Posts tagged 'Steveless Apple'
Remembering Steve
To mark the one-year anniversary of Steve Jobs’s passing, Apple posted the following tribute on the homepage of their website on October 5, 2012:
It is still up at the time of this writing. I suspect it will stay here for a week. For future visitors of the site, I have republished the video in the new Misc Movies & Recordings section.
The images that can be seen in the video are, in order of appearance:
- Steve Jobs in his home with Macintosh, 1984 (by Norman Seeff)
- with MacBook Air, Macworld 2008
- with the original iMac, 1998
- with the first iPod, 2001
- with iPhone, Macworld 2007
- again, at Macworld 2007 doing the joke with the Starbucks employee on a call
- laughing at his desk, 1984 (by Norman Seeff)
- at the opening of the New York 5th Avenue Apple retail store, May 2006
- outside the 5th Avenue retail store, same day
- working on the Apple I, 1976 (by Joe Molena)
- at home in summer 2004, by Diana Walker
As far as Steve’s voice is concerned, the extracts come from:
- Macworld 2007, 9 January 2007
- original iMac introduction, 6 May 1998
- iPod introduction, 23 October 2001
- Macworld 2007 again (for both the introduction and the phone prank)
- iPad 2 introduction, Steve’s second-to-last keynote, 2 March 2011
All these keynotes can be seen in the Steve Jobs Keynotes section of the site.
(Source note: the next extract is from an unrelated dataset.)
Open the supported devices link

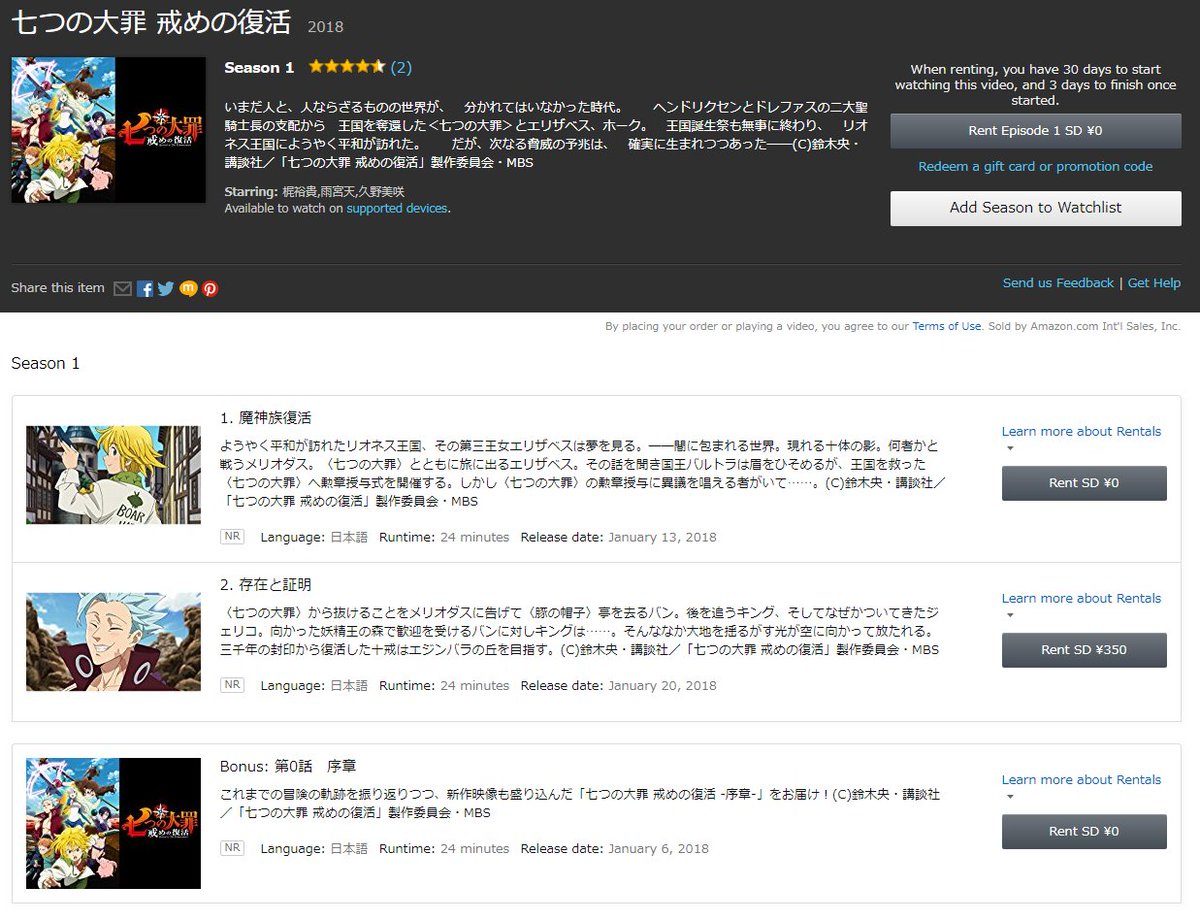[397, 208]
The soundtrack is Yo-Yo Ma’s interpretation of Bach’s Cello Suite No. 1, which I suspected on Twitter. Macstories has a nice story on how they are sure of it, because Yo-Yo “plays the first four Bach suites tuning down his cello a full semitone” to be closer to how the music sounded back in the 17th century.
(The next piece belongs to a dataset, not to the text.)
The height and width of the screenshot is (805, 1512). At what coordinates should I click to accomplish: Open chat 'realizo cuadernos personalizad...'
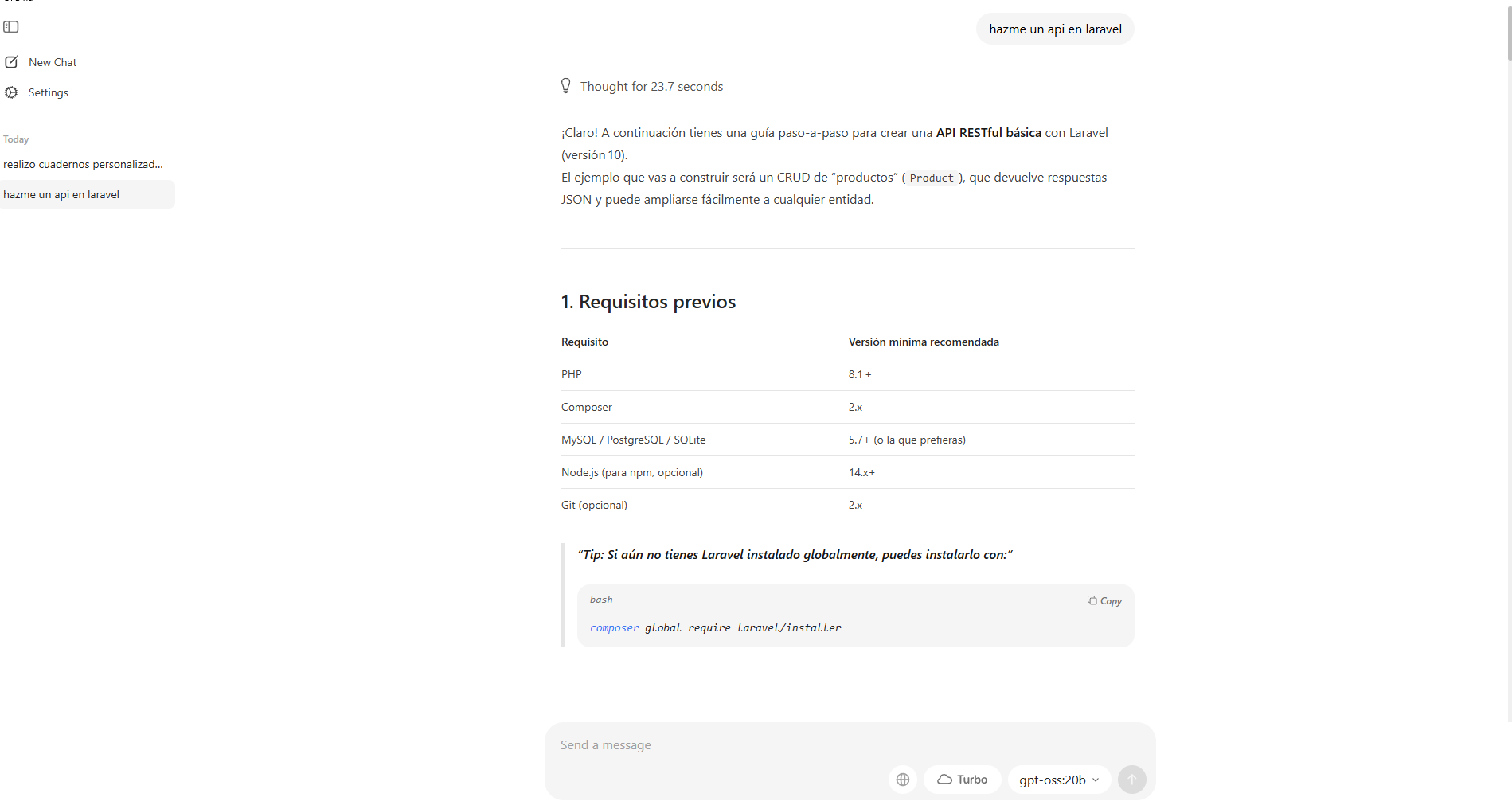pyautogui.click(x=83, y=164)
I found the video to be very well made, and frankly, quite moving. Tim Cook’s letter, who picked his words just as carefully and with the same talent as Steve himself used to do on such occasions, were also very appropriate.
Was WWDC’11 the first “post-Steve keynote”?
He’s here, but this is the first post-Steve keynote.
This is what every Twitter follower of Mac uber-blogger John Gruber read during Monday’s WWDC keynote.
Quite a surprising statement — one could on the contrary argue that seing Steve back on stage, even though he is still officially on a medical leave of absence, is a supplemental affirmation of his enduring commitment to Apple.
But this is one more of several indications of his possible progressive departure:
- in the Fortune piece Inside Apple, Adam Lashinsky wrote about the so-called Apple University, a program that Steve Jobs put Yale professor and management guru Joel Poldony in charge of. Its goal is to make business cases on Apple history for future Apple leaders — in short, to codify Steve’s management. In a way, it is reassuring that he thinks about the future of the company without him… but obviously it means he has his departure in mind already. For some time now, because the program was started in late 2008.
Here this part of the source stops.